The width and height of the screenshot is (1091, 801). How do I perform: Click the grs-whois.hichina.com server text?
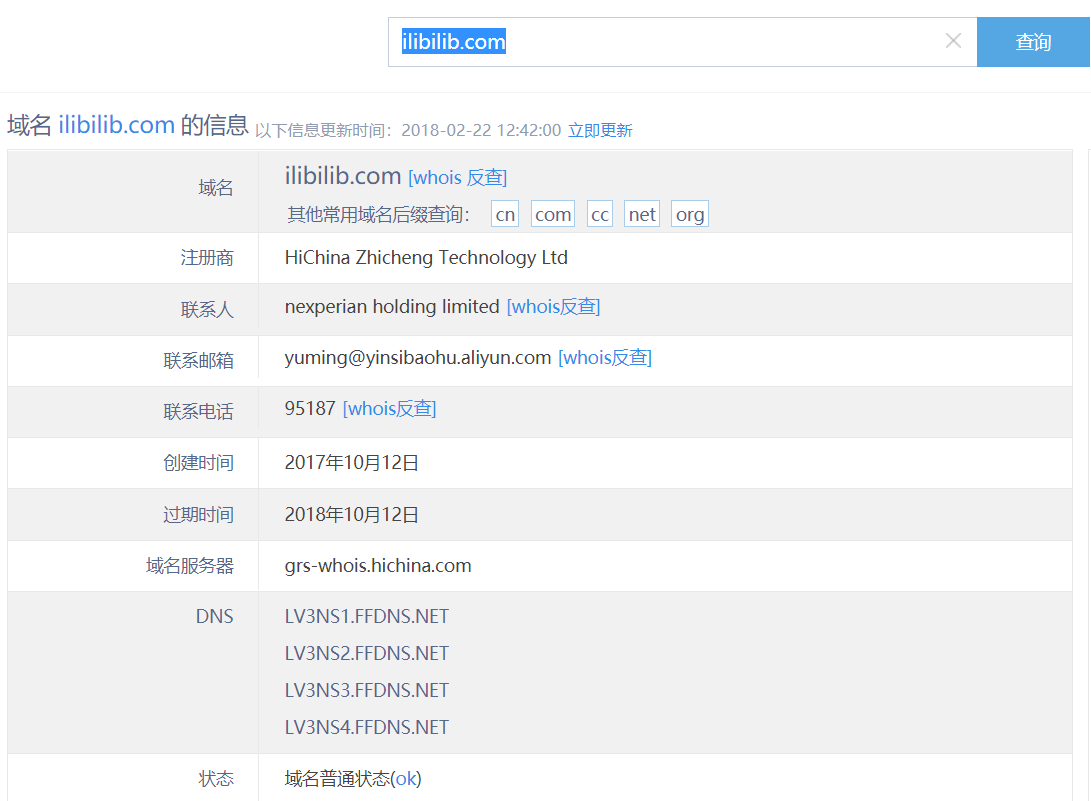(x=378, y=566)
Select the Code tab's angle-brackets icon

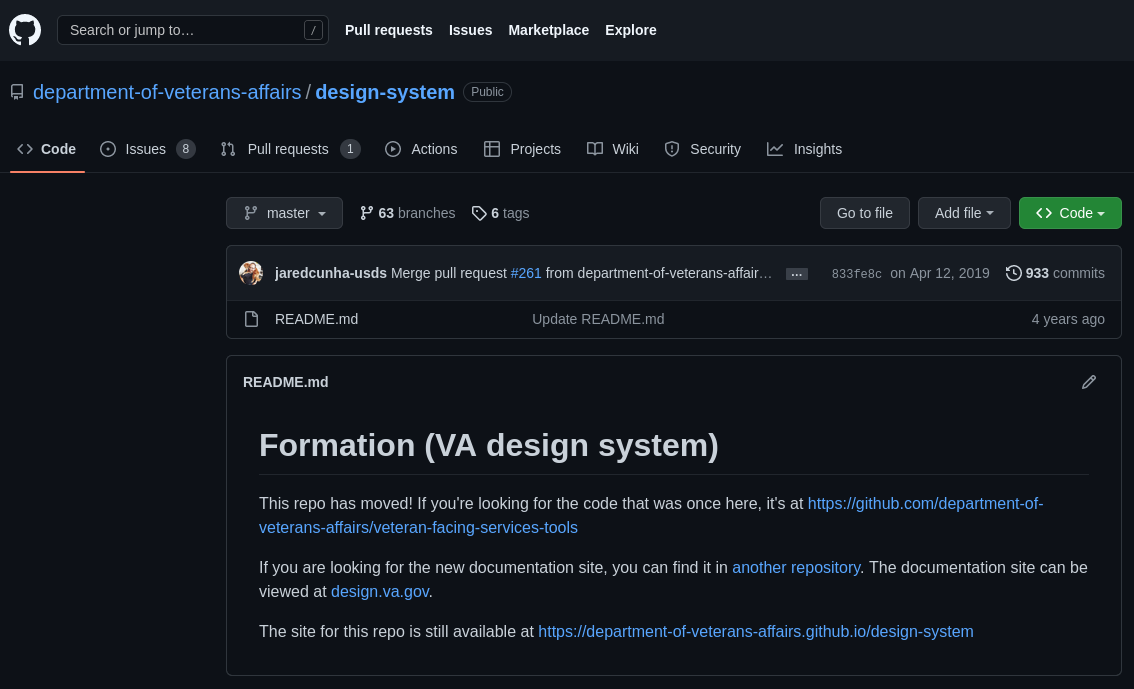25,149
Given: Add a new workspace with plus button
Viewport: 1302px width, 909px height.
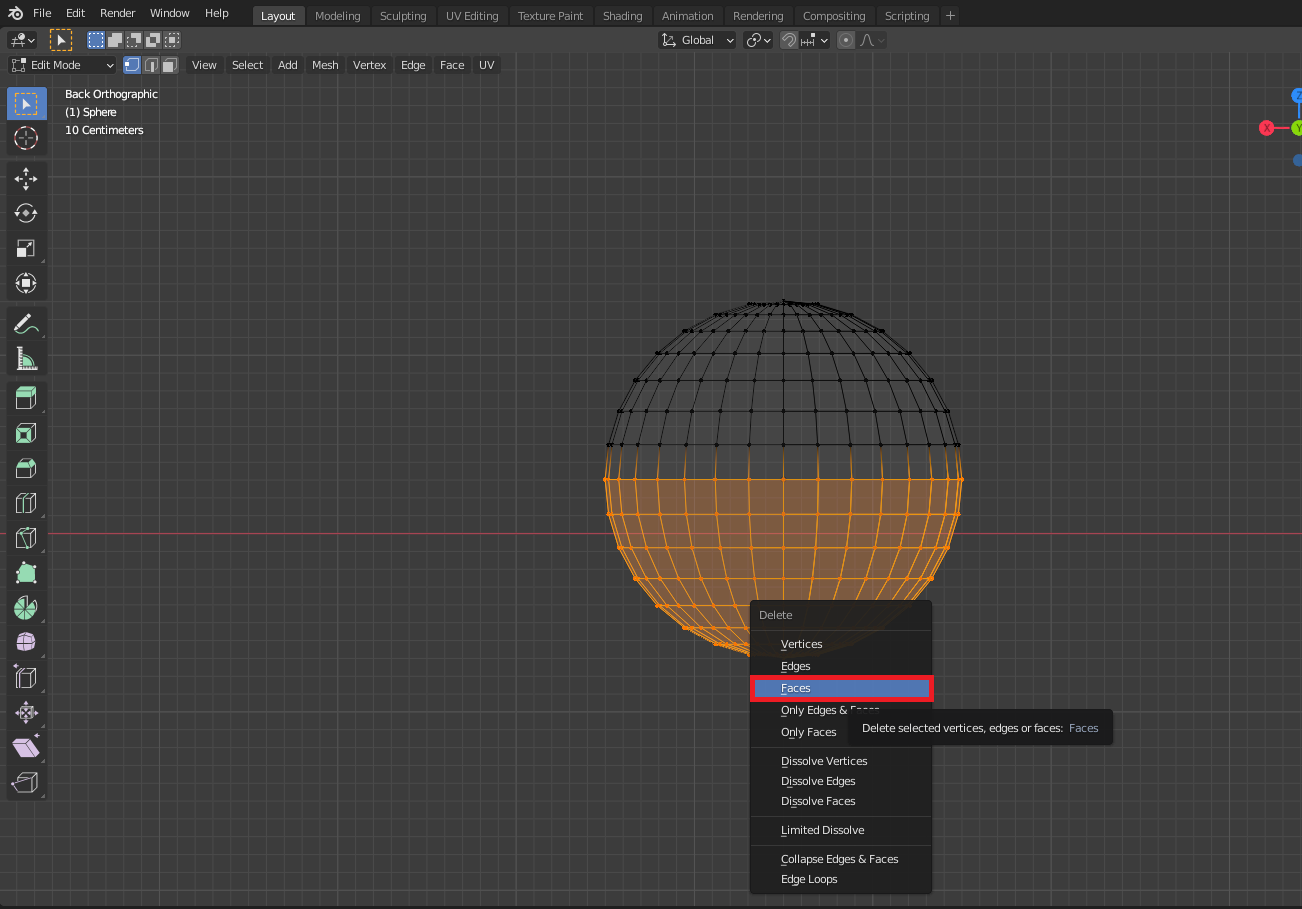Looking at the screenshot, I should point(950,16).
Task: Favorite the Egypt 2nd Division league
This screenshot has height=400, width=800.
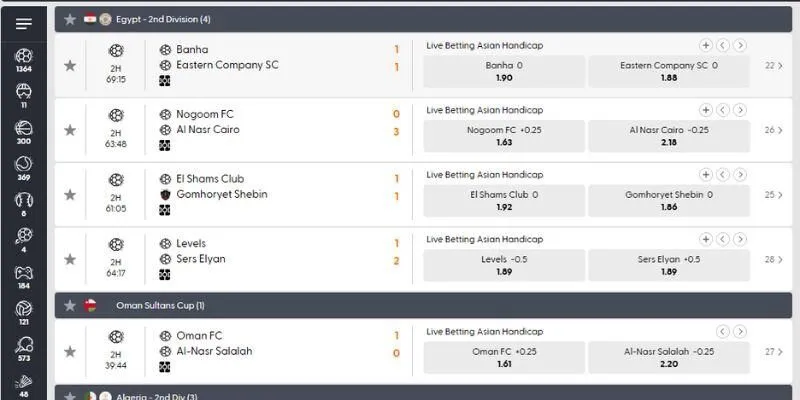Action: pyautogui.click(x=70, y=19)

- [Requirement] Please output the records above exactly, without the pictures.

- [Solution]
The width and height of the screenshot is (1091, 801). How do I perform: Click the grs-whois.hichina.com server text?
(x=378, y=566)
Select the Code tab's angle-brackets icon

25,149
Given: Add a new workspace with plus button
Viewport: 1302px width, 909px height.
Looking at the screenshot, I should point(950,16).
Task: Favorite the Egypt 2nd Division league
This screenshot has height=400, width=800.
Action: pyautogui.click(x=70, y=19)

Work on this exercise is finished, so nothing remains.